First, a bit about her:
Christina Lee has been a social worker and a special education teacher (also, a dinosaur excavator, a Lego contractor, and a Thomas the Train conductor), and finally realized that she could turn her love of words into her DREAM of writing. She writes freelance and Young Adult fiction and blogs at www.write-brained.com . She also own a hand-stamped jewelry business called Tags-n-Stones, which requires her to stamp lots of letter and words onto pieces of silver. Notice a pattern here?
And now her guest post!
In my former life, I spent more than a decade as a child and family therapist in various school, home and treatment center settings. The majority of those sessions were spent teaching parents to utilize new skills/ideas to help their child function at home and school.
Of course, there are meds that help tremendously with certain diagnoses (AHDH or depression, for example) and the child can learn coping and social skills in therapy. But by and large, the parents hold the bulk of responsibility for helping that child along. And usually by the time they come see a therapist, they are tired, sad, frustrated and at their wits end.
Totally understandable. Somewhere along the line the family hit a roadblock and needed a tune up or a major overhaul to help regain their quality of life.
The two biggest pot holes I’d seen with parents in therapy were: (1) not being on the same page (or backing each other up, for that matter), and (2) being inconsistent and unrealistic with rewards and consequences. Yes, I’m boiling it down to those two points to keep this post short and sweet. :)
So, as writers of Middle Grade and Young Adult novels, we know that in order for our protagonist to experience some of the adventures they do in our books, we need to get the parents out of the picture.
On the whole, recent books I’ve read had divorced, absentee parents or large parental issues going on (alcoholism, abuse, etc.). This obviously helps the protagonist when it comes to sneaking out of the house, coming home late and not having to answer to anyone.

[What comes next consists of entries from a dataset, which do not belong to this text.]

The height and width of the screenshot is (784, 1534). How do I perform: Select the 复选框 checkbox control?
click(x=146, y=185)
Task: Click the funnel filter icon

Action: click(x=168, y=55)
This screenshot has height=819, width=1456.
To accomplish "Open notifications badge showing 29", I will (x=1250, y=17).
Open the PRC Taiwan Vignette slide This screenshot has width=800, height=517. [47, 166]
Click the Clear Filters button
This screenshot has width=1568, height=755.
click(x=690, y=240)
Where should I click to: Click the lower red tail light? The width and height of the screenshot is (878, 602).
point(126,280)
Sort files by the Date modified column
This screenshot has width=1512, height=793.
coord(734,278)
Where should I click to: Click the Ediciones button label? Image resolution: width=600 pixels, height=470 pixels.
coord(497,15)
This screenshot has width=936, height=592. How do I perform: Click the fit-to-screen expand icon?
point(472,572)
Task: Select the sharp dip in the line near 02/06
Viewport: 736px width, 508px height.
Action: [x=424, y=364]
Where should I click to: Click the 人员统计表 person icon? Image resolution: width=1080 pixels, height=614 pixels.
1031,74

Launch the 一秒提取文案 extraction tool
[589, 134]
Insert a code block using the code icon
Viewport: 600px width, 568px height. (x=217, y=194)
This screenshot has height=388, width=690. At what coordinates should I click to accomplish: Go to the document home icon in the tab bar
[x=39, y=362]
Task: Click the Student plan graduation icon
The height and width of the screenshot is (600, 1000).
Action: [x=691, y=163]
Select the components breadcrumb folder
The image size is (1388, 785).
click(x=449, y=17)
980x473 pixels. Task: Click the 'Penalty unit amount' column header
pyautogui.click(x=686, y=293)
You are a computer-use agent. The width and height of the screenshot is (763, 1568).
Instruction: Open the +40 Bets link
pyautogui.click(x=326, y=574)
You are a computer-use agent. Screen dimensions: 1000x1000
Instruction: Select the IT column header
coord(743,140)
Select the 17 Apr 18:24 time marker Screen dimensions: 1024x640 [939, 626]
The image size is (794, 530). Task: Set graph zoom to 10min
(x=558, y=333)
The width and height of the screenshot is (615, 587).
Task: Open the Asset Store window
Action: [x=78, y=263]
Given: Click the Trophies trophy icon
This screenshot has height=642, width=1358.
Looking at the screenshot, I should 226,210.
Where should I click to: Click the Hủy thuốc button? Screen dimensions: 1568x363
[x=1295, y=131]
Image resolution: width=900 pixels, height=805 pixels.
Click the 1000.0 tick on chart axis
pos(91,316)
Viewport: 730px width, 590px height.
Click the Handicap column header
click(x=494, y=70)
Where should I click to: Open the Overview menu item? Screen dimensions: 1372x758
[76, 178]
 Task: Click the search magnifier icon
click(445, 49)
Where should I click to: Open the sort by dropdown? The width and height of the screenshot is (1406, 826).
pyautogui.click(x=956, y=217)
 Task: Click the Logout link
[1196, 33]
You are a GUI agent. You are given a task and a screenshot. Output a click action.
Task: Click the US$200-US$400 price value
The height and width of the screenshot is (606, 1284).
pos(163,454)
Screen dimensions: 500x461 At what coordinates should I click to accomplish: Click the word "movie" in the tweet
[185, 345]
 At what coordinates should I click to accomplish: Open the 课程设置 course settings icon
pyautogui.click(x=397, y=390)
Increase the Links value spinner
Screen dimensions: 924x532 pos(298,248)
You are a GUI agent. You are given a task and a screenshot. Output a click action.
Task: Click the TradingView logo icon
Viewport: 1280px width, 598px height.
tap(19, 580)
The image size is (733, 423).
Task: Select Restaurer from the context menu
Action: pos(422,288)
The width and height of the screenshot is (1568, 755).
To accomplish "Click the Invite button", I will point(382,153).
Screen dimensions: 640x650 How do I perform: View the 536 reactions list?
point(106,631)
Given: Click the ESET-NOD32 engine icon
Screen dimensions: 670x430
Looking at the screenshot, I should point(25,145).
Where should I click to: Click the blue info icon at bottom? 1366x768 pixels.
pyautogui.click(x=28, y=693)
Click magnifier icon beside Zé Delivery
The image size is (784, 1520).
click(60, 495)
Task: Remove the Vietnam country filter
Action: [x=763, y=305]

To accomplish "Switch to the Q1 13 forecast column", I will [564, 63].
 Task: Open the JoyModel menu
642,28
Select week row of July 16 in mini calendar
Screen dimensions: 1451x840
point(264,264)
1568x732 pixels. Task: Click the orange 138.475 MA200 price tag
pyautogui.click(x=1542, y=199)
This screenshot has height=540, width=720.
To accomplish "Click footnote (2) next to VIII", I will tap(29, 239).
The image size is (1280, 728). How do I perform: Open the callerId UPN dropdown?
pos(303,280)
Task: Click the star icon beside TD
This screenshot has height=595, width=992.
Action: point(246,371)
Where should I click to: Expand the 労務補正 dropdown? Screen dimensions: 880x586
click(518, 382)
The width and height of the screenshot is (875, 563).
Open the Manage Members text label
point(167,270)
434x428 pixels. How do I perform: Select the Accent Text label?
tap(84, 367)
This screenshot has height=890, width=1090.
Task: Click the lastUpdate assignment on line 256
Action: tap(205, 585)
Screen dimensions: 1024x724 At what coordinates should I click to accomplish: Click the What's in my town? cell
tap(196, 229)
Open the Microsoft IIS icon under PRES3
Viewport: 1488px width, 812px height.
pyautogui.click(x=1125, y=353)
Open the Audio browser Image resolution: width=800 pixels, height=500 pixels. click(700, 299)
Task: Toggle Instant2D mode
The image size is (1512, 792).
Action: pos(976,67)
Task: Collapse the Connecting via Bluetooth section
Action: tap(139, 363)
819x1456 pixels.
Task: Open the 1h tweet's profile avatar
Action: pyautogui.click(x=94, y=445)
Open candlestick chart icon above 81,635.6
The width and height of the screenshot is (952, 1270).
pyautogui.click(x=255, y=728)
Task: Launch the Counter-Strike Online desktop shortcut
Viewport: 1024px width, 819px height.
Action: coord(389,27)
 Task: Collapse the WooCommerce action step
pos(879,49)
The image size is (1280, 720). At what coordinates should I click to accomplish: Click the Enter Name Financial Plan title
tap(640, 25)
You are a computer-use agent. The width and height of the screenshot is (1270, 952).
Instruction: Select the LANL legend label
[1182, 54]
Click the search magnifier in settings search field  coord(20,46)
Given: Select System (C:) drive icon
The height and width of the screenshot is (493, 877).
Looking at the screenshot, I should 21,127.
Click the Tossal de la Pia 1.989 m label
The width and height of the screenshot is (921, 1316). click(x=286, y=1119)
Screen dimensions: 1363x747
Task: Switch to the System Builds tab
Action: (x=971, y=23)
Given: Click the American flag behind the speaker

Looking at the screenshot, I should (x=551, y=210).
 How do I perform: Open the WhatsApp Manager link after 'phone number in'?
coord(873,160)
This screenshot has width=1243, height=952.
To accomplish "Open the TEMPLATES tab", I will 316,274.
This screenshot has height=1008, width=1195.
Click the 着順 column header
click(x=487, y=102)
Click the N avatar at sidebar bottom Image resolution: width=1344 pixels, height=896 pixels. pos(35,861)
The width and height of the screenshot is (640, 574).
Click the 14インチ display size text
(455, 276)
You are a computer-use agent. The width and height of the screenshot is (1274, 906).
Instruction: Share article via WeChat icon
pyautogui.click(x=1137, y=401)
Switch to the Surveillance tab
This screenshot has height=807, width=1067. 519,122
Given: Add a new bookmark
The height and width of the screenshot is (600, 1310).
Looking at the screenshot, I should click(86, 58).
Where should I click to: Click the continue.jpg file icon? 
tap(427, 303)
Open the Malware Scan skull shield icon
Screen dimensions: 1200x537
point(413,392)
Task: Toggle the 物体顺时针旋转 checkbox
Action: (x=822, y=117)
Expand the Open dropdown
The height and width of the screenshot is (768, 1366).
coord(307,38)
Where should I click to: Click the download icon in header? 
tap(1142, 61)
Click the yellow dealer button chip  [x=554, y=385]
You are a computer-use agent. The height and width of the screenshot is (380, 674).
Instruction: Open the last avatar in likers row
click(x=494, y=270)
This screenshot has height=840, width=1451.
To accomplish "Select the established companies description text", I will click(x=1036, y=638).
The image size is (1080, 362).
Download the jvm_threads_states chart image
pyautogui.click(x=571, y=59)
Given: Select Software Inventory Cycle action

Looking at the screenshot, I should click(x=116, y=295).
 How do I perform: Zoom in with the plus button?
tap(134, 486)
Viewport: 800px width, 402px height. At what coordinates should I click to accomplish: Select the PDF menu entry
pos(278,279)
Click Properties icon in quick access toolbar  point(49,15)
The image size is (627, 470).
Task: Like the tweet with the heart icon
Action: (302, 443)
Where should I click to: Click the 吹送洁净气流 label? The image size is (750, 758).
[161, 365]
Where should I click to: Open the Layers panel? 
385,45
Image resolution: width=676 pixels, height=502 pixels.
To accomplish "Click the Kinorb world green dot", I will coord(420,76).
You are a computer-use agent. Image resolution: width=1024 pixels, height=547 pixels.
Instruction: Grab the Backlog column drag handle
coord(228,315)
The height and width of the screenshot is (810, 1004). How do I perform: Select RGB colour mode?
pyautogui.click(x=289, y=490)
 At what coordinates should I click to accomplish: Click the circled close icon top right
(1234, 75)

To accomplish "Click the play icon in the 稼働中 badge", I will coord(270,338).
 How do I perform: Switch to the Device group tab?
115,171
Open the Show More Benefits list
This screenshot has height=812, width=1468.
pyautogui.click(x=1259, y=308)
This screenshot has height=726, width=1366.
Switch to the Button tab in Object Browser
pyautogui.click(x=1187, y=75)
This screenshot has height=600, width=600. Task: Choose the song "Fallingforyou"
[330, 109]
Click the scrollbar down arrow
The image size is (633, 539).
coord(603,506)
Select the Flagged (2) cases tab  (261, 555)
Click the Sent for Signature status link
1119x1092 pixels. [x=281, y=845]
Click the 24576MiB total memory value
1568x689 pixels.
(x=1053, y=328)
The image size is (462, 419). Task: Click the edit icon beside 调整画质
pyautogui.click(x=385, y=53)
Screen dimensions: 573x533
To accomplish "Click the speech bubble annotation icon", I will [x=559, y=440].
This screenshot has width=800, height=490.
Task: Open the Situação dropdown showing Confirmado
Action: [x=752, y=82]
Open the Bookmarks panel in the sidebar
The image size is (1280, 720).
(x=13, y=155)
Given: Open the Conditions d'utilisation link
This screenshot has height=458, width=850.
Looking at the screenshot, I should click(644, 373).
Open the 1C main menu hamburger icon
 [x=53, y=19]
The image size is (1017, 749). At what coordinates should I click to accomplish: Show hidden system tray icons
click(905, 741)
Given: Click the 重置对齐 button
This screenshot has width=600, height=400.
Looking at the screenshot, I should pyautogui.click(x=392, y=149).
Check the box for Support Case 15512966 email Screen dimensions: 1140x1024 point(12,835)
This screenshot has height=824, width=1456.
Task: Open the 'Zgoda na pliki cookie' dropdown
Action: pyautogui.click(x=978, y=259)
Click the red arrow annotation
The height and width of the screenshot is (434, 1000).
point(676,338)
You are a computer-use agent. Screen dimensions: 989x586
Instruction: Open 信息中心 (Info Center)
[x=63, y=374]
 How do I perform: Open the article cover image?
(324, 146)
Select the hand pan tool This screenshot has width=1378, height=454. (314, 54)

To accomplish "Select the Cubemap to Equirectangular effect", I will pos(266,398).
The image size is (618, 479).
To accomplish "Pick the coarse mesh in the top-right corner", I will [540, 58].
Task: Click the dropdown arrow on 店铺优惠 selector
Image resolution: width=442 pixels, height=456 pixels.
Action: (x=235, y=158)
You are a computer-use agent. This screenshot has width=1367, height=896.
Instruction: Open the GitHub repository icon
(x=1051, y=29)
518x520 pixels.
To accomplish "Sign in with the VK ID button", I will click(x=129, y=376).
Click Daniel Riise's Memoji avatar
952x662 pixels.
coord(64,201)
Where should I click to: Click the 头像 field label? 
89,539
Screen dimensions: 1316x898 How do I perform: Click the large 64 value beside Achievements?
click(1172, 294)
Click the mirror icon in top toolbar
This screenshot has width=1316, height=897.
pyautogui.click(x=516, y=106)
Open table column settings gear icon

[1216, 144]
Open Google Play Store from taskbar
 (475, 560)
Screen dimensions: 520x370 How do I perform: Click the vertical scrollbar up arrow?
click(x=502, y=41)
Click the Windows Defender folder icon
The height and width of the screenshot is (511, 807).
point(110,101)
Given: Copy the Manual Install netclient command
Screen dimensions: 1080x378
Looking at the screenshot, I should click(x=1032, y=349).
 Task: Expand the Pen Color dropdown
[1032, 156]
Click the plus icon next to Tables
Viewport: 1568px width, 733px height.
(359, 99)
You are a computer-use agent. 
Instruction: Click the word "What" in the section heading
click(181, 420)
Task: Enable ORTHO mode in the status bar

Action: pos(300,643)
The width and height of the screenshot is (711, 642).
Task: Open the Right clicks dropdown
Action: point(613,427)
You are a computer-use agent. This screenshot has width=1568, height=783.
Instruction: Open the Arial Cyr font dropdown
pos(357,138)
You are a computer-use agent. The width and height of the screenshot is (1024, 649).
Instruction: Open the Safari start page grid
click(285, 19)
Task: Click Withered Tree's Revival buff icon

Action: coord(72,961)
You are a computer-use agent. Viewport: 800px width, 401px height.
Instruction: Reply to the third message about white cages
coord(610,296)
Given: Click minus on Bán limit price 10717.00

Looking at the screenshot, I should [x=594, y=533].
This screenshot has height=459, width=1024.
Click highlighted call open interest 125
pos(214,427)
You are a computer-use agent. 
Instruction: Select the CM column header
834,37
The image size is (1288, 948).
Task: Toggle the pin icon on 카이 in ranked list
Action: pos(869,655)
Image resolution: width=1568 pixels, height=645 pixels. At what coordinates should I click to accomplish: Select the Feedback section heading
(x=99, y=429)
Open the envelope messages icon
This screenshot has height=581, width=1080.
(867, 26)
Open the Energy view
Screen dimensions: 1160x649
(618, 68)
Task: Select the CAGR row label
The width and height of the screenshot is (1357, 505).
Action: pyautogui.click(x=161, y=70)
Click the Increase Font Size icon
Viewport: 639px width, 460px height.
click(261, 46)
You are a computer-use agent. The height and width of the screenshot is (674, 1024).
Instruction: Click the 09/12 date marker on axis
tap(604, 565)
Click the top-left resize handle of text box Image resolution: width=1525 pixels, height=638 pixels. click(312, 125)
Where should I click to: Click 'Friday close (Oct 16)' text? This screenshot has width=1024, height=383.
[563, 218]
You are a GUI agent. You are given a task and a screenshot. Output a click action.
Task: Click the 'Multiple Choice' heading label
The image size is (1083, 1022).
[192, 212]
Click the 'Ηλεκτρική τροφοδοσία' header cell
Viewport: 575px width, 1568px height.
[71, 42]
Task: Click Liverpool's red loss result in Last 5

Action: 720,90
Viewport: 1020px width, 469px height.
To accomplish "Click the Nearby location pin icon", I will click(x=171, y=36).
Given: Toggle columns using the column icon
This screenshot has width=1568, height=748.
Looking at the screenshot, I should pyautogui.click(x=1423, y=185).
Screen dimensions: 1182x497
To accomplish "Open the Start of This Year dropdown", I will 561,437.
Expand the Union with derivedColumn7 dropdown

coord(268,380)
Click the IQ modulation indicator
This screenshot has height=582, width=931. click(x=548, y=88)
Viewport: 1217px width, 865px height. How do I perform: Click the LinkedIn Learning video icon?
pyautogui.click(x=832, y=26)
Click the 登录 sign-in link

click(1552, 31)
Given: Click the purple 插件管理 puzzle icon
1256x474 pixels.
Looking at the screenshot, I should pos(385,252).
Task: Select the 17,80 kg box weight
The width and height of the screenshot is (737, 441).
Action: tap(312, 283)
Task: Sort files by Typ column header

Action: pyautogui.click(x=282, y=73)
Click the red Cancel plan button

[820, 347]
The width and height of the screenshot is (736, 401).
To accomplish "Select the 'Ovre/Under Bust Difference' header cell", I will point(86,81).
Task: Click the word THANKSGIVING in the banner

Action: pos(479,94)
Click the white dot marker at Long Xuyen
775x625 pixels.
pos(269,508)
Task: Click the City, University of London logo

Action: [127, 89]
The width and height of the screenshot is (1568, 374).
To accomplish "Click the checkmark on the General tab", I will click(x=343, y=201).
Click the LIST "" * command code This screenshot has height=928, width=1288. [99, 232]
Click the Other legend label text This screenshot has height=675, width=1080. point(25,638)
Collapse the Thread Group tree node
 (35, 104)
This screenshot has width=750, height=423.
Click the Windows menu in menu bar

But we don’t always need those larger issues to help our main character out. A perfectly healthy and intact family has normal, everyday issues to help us writers do our job.
If you need to get your MG or YA parents “out of the picture”, have them disagree on curfew times or after-school activities.
Or, have the MC pit one parent’s word against the other. Guilt works wonders for all parents (me included). :)
Lastly, a parent could be inconsistent with rules in the house. For example, grounding them for an unrealistic two months in a fit of anger, and then letting them off one week (or day) later.
Make sense? Good luck and happy writing!
Thanks very much, Christina, for these great suggestions!
Readers — do you think the larger issues for getting parents out of the picture are overused? Would you like to see more healthy, functional families in YA?